The petitioner, Donald S. Zuckerman, who was receiving benefits under a disability insurance policy with Provident Life and Accident Company, sued Provident when it terminated benefit payments. The parties eventually entered into a settlement agreement whereby Zuckerman would receive $75,000 in exchange for a general release and surrender of the policy. In an unrelated case the respondent, Hofrichter & Quiat, obtained a money judgment against Zuckerman, and upon learning of the settlement agreement filed a writ of garnishment against the $75,000. The trial court denied Zuckerman's motion to dismiss the writ and awarded Hofrichter a portion of the funds. The district court affirmed. Zuckerman asserts that the district court's decision should be quashed since benefits paid pursuant to a disability insurance policy fall within the exemption delineated in section 222.18, Florida Statutes (1991), even when such benefits are paid in a lump sum and pursuant to a settlement. Section 222.18 reads as follows:
Disability income benefits under any policy or contract of life, health, accident, or other insurance of whatever form, shall not in any case be liable to attachment, garnishment, or legal process in the state, in favor of any creditor or creditors of the recipient of such disability income benefits, unless such policy or contract of insurance was effected for the benefit of such creditor or creditors.
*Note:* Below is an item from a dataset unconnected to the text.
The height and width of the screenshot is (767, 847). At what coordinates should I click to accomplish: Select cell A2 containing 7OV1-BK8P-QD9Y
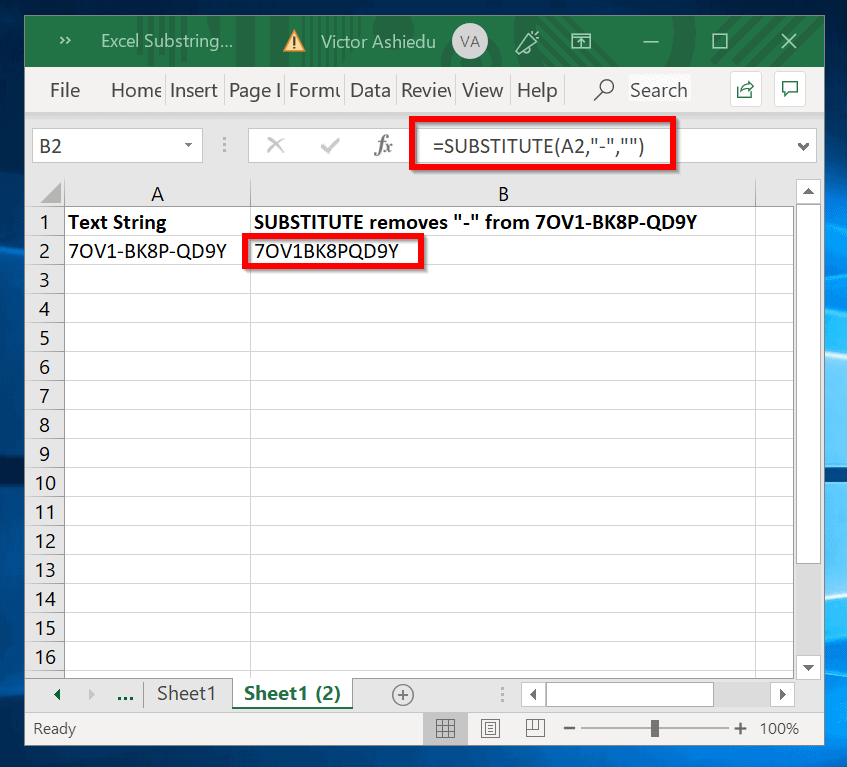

We agree with Zuckerman's assertion and find that section 222.18 is controlling. We need not resort to rules of construction when, as here, the words of a statute are clear and legislative intent is manifest. See Zuckerman v. Alter, 615 So.2d 661 (Fla.1993); S.R.G. Corp. v. Department of Revenue, 365 So.2d 687 (Fla.1978). Section 222.18 expressly reads that disability income benefits "of whatever form" paid pursuant to an insurance contract or policy shall not be subject to garnishment, unless such insurance was effected for a creditor's benefit. The words "of whatever form" are dispositive. The clarity of these words leads us to conclude that the section 222.18 exemption is not contingent upon the form of payment, i.e., lump sum versus monthly payments, nor does it discriminate between monies paid pursuant to settlement or otherwise. We find support for our conclusion in Bank of Greenwood v. Rawls, 117 Fla. 381, 158 So. 173 (1934), which interpreted section 7066, Compiled General Laws (1927), 1 a statute...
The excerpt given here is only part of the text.